Ralph Meijer ralphm at ik.nu
Sat Dec 21 12:12:30 UTC 2019

On December 21, 2019 12:32:03 PM GMT+01:00, Andrew Nenakhov <andrew.nenakhov at redsolution.com> wrote:
>сб, 21 дек. 2019 г. в 16:21, Ralph Meijer <ralphm at ik.nu>:
>> Just making sure everyone has the same interpretation:
>> Case 1) The text has the sequence ]]>. In this case, in XML the >
>MUST be
>> escaped (with >, or equivalent character reference).
>> Case 2) All occurances of > not preceded by ]]. Here > MAY appear
>> or escaped. Both are valid.
>Well.
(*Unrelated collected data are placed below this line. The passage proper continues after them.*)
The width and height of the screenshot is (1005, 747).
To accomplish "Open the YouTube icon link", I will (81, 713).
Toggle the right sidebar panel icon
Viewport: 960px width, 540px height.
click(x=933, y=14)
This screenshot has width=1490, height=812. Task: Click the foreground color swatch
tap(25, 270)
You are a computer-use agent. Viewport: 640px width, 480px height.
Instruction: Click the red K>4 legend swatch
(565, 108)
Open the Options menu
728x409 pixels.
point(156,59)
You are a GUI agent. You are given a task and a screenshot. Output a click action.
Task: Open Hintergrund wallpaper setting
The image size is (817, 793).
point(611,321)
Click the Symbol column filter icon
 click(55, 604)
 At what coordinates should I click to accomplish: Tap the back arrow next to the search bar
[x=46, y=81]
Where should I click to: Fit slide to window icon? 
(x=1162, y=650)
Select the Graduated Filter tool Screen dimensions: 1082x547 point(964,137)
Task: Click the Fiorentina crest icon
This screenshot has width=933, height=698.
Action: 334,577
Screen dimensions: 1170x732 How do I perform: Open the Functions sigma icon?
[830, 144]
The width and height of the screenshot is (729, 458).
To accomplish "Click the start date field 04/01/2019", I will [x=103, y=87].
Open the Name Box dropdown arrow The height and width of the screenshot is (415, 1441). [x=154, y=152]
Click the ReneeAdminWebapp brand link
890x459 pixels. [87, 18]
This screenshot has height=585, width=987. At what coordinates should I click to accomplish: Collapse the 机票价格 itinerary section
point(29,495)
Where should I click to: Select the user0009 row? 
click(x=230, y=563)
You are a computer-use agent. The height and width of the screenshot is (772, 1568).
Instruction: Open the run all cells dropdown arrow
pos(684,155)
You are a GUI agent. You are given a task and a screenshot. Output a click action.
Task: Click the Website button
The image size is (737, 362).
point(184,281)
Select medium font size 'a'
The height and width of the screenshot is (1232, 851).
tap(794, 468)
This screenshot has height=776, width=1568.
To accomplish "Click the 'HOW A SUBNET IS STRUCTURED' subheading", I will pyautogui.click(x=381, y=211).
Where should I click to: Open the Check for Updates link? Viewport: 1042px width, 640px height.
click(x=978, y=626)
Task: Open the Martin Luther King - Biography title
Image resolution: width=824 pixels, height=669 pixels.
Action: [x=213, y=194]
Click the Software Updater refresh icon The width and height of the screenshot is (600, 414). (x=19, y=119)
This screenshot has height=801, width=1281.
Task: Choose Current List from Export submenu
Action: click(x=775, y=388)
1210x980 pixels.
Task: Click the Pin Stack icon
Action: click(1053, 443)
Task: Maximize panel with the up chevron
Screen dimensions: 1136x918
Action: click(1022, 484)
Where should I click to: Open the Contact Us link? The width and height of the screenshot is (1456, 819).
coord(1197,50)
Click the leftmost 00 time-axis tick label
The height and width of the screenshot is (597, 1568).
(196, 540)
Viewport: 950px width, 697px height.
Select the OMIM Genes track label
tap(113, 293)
We diverge here, and read it differently. MUST be escaped clause
>AND, it's is not optiona. The reason it MUST be escaped is _for
>compatibility_, and we are in a compatibility game, aren't we?

If this were the case, there'd be no reason for having the 'may' earlier in the sentence. The compatibility clause refers to case 1 above. FWIW, it would be entirely possible to detect when you're in a CDATA section or not, but the authors chose to make it explicit that you must escape  > for this case. I am going to assume this is an artifact of XML's SGML ancestry and this rule is to make parsing easier.

So, having unescaped > is valid for case 2, and serializers may choose to do so.